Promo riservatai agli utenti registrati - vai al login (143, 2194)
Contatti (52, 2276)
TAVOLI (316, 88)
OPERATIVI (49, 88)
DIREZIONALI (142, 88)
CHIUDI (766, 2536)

========================

## Problem to work on
Extract each of the six lines above verbatim, keeping their original order.

## Full answer
Promo riservatai agli utenti registrati - vai al login (143, 2194)
Contatti (52, 2276)
TAVOLI (316, 88)
OPERATIVI (49, 88)
DIREZIONALI (142, 88)
CHIUDI (766, 2536)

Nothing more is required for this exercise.